# Extracted records:
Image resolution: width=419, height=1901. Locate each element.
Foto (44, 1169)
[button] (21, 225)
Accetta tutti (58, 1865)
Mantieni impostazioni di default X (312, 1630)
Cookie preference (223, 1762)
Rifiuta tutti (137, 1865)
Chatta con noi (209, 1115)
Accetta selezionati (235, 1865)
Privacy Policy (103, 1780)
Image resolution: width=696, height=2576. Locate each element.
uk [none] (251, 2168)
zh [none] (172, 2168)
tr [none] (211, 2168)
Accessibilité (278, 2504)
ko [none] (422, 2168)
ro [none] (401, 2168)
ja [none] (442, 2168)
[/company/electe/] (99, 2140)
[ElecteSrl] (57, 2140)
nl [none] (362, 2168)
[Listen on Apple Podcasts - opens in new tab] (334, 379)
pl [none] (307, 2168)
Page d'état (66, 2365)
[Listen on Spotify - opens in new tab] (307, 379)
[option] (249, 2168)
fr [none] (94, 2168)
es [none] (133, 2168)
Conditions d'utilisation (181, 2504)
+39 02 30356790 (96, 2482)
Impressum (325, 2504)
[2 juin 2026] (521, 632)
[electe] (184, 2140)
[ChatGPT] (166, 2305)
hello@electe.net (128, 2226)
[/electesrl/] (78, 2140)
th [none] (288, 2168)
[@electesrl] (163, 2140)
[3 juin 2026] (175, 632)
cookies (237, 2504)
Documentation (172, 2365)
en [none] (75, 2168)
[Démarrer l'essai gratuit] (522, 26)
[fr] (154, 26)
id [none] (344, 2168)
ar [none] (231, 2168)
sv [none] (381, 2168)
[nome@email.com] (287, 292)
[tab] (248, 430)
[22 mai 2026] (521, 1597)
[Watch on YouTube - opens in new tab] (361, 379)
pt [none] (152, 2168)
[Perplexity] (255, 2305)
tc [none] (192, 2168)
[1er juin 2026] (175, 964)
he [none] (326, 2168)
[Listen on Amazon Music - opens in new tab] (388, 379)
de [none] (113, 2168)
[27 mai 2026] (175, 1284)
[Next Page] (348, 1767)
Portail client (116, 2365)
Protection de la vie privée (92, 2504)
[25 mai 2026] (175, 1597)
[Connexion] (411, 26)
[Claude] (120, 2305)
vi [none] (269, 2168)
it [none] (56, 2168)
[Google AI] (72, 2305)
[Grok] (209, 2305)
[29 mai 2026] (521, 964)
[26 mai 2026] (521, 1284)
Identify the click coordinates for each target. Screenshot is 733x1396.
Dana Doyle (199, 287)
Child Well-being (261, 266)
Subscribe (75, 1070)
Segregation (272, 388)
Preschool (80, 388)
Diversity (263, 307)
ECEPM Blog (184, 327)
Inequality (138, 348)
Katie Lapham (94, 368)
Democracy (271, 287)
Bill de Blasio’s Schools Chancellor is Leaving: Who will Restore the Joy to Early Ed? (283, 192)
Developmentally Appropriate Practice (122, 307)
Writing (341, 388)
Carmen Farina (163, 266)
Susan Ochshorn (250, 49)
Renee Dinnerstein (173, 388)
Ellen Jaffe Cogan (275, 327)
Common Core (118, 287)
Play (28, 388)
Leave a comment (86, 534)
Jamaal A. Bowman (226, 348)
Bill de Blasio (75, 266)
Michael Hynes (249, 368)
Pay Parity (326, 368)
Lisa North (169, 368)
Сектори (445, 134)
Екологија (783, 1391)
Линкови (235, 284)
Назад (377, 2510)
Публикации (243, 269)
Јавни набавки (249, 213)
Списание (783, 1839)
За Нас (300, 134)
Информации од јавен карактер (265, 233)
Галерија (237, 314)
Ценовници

# What is required:
Arrange all of the rows above as a numbered list, leaving out any blank lines.

# Complete output:
1. Image resolution: width=419, height=1901. Locate each element.
2. Foto (44, 1169)
3. [button] (21, 225)
4. Accetta tutti (58, 1865)
5. Mantieni impostazioni di default X (312, 1630)
6. Cookie preference (223, 1762)
7. Rifiuta tutti (137, 1865)
8. Chatta con noi (209, 1115)
9. Accetta selezionati (235, 1865)
10. Privacy Policy (103, 1780)
11. Image resolution: width=696, height=2576. Locate each element.
12. uk [none] (251, 2168)
13. zh [none] (172, 2168)
14. tr [none] (211, 2168)
15. Accessibilité (278, 2504)
16. ko [none] (422, 2168)
17. ro [none] (401, 2168)
18. ja [none] (442, 2168)
19. [/company/electe/] (99, 2140)
20. [ElecteSrl] (57, 2140)
21. nl [none] (362, 2168)
22. [Listen on Apple Podcasts - opens in new tab] (334, 379)
23. pl [none] (307, 2168)
24. Page d'état (66, 2365)
25. [Listen on Spotify - opens in new tab] (307, 379)
26. [option] (249, 2168)
27. fr [none] (94, 2168)
28. es [none] (133, 2168)
29. Conditions d'utilisation (181, 2504)
30. +39 02 30356790 (96, 2482)
31. Impressum (325, 2504)
32. [2 juin 2026] (521, 632)
33. [electe] (184, 2140)
34. [ChatGPT] (166, 2305)
35. hello@electe.net (128, 2226)
36. [/electesrl/] (78, 2140)
37. th [none] (288, 2168)
38. [@electesrl] (163, 2140)
39. [3 juin 2026] (175, 632)
40. cookies (237, 2504)
41. Documentation (172, 2365)
42. en [none] (75, 2168)
43. [Démarrer l'essai gratuit] (522, 26)
44. [fr] (154, 26)
45. id [none] (344, 2168)
46. ar [none] (231, 2168)
47. sv [none] (381, 2168)
48. [nome@email.com] (287, 292)
49. [tab] (248, 430)
50. [22 mai 2026] (521, 1597)
51. [Watch on YouTube - opens in new tab] (361, 379)
52. pt [none] (152, 2168)
53. [Perplexity] (255, 2305)
54. tc [none] (192, 2168)
55. [1er juin 2026] (175, 964)
56. he [none] (326, 2168)
57. [Listen on Amazon Music - opens in new tab] (388, 379)
58. de [none] (113, 2168)
59. [27 mai 2026] (175, 1284)
60. [Next Page] (348, 1767)
61. Portail client (116, 2365)
62. Protection de la vie privée (92, 2504)
63. [25 mai 2026] (175, 1597)
64. [Connexion] (411, 26)
65. [Claude] (120, 2305)
66. vi [none] (269, 2168)
67. it [none] (56, 2168)
68. [Google AI] (72, 2305)
69. [Grok] (209, 2305)
70. [29 mai 2026] (521, 964)
71. [26 mai 2026] (521, 1284)
72. Identify the click coordinates for each target. Screenshot is 733x1396.
73. Dana Doyle (199, 287)
74. Child Well-being (261, 266)
75. Subscribe (75, 1070)
76. Segregation (272, 388)
77. Preschool (80, 388)
78. Diversity (263, 307)
79. ECEPM Blog (184, 327)
80. Inequality (138, 348)
81. Katie Lapham (94, 368)
82. Democracy (271, 287)
83. Bill de Blasio’s Schools Chancellor is Leaving: Who will Restore the Joy to Early Ed? (283, 192)
84. Developmentally Appropriate Practice (122, 307)
85. Writing (341, 388)
86. Carmen Farina (163, 266)
87. Susan Ochshorn (250, 49)
88. Renee Dinnerstein (173, 388)
89. Ellen Jaffe Cogan (275, 327)
90. Common Core (118, 287)
91. Play (28, 388)
92. Leave a comment (86, 534)
93. Jamaal A. Bowman (226, 348)
94. Bill de Blasio (75, 266)
95. Michael Hynes (249, 368)
96. Pay Parity (326, 368)
97. Lisa North (169, 368)
98. Сектори (445, 134)
99. Екологија (783, 1391)
100. Линкови (235, 284)
101. Назад (377, 2510)
102. Публикации (243, 269)
103. Јавни набавки (249, 213)
104. Списание (783, 1839)
105. За Нас (300, 134)
106. Информации од јавен карактер (265, 233)
107. Галерија (237, 314)
108. Ценовници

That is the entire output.